▶ YOUR GOAL
Go to the line in the entries below that holds "Where should I click to: Select" and repeat exactly from there through the line that holds "Given: Click the database", inclusive.

[Collected data entries]
========

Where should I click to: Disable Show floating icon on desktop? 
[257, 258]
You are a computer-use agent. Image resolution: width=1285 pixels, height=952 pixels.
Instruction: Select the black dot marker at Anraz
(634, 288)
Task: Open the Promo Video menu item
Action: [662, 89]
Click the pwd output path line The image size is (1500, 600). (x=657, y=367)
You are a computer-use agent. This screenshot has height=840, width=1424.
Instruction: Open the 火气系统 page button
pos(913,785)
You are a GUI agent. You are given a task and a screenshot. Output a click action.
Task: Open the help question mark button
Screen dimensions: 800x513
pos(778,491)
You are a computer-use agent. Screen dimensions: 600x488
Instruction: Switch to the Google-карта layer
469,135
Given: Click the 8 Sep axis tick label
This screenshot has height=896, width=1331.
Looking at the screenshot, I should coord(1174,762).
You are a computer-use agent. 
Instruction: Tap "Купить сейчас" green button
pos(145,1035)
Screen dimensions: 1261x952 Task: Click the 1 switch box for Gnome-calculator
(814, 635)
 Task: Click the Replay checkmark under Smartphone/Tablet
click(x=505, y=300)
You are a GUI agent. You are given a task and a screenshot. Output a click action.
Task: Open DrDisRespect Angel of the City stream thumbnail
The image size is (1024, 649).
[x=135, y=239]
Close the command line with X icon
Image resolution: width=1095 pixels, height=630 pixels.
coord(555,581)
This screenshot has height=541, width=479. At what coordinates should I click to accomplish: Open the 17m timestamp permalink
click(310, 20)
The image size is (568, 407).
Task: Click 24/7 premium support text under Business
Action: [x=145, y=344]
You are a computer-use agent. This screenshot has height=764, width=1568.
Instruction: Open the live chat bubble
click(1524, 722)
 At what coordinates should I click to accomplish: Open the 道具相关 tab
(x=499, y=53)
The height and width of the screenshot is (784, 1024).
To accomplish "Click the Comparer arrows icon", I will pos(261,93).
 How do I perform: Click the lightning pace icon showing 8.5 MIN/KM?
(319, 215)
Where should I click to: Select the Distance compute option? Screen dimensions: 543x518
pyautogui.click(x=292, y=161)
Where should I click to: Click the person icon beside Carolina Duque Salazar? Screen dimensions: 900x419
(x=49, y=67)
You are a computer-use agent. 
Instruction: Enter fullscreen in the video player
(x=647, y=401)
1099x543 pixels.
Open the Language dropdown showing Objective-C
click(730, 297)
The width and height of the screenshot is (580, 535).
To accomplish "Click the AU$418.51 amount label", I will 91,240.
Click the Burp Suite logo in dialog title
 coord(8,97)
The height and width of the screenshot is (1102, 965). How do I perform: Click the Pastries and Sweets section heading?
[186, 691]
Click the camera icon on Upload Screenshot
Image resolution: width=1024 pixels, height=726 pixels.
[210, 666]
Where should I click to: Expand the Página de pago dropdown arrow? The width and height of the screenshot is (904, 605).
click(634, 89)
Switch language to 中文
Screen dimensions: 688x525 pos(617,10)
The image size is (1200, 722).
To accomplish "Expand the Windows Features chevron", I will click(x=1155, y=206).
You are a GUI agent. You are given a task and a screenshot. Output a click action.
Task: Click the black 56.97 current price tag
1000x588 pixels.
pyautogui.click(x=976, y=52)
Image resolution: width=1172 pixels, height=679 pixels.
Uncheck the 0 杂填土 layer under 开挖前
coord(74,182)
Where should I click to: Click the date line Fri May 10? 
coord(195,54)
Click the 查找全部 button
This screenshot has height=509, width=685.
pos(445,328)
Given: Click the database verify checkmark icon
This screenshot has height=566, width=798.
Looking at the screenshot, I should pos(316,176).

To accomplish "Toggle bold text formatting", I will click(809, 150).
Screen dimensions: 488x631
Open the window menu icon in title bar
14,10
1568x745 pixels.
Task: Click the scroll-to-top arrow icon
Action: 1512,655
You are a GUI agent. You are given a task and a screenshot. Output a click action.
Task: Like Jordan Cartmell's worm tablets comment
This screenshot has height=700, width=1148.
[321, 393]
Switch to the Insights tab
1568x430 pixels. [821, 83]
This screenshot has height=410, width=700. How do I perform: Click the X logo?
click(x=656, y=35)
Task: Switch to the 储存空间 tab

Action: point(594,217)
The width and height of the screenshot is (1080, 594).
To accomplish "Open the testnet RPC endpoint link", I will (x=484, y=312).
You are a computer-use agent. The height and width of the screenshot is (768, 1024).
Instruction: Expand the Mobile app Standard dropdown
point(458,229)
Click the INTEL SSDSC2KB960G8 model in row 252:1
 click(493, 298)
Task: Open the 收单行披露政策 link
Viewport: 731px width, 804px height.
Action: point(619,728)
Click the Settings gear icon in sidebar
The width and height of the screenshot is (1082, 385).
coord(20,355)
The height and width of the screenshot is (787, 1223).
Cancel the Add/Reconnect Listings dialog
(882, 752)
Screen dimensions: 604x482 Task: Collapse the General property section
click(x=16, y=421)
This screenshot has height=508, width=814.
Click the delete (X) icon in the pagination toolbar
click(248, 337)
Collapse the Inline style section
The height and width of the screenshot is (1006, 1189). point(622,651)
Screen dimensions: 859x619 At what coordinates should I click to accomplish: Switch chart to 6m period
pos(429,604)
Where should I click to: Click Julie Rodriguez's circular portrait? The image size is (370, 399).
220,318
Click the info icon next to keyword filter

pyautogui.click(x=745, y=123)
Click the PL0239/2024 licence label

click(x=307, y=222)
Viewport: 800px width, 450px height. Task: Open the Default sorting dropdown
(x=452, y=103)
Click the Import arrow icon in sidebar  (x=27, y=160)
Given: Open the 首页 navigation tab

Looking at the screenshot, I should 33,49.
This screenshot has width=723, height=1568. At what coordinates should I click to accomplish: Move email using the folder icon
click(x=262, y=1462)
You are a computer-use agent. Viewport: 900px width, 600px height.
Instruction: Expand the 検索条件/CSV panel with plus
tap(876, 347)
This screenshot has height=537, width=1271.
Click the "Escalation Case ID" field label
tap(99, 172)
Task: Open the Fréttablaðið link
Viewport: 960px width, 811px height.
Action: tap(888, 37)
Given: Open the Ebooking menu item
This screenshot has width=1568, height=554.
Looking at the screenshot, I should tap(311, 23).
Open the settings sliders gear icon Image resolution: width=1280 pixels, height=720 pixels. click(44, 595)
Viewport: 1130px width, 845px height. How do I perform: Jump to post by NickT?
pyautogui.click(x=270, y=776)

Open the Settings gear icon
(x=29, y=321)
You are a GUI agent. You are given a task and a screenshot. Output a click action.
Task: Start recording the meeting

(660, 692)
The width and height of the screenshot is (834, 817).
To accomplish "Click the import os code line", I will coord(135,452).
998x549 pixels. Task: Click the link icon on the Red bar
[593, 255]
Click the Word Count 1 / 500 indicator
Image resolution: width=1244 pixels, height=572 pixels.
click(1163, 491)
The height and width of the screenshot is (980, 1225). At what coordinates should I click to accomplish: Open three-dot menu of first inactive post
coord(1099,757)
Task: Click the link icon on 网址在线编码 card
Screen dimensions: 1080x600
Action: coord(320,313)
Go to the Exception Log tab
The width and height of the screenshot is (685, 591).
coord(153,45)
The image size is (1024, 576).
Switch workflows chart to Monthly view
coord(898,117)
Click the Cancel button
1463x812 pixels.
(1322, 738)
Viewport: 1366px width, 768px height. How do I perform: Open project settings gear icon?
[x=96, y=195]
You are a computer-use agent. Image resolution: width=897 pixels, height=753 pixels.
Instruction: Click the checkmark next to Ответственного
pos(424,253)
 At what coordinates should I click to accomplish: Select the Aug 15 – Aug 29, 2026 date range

========

▶ SOLUTION TO THIS TASK
Where should I click to: Select the Distance compute option? Screen dimensions: 543x518
pyautogui.click(x=292, y=161)
Where should I click to: Click the person icon beside Carolina Duque Salazar? Screen dimensions: 900x419
(x=49, y=67)
You are a computer-use agent. 
Instruction: Enter fullscreen in the video player
(x=647, y=401)
1099x543 pixels.
Open the Language dropdown showing Objective-C
click(730, 297)
The width and height of the screenshot is (580, 535).
To accomplish "Click the AU$418.51 amount label", I will 91,240.
Click the Burp Suite logo in dialog title
 coord(8,97)
The height and width of the screenshot is (1102, 965). How do I perform: Click the Pastries and Sweets section heading?
[186, 691]
Click the camera icon on Upload Screenshot
Image resolution: width=1024 pixels, height=726 pixels.
[210, 666]
Where should I click to: Expand the Página de pago dropdown arrow? The width and height of the screenshot is (904, 605).
click(634, 89)
Switch language to 中文
Screen dimensions: 688x525 pos(617,10)
The image size is (1200, 722).
To accomplish "Expand the Windows Features chevron", I will click(x=1155, y=206).
You are a GUI agent. You are given a task and a screenshot. Output a click action.
Task: Click the black 56.97 current price tag
1000x588 pixels.
pyautogui.click(x=976, y=52)
Image resolution: width=1172 pixels, height=679 pixels.
Uncheck the 0 杂填土 layer under 开挖前
coord(74,182)
Where should I click to: Click the date line Fri May 10? 
coord(195,54)
Click the 查找全部 button
This screenshot has height=509, width=685.
pos(445,328)
Given: Click the database verify checkmark icon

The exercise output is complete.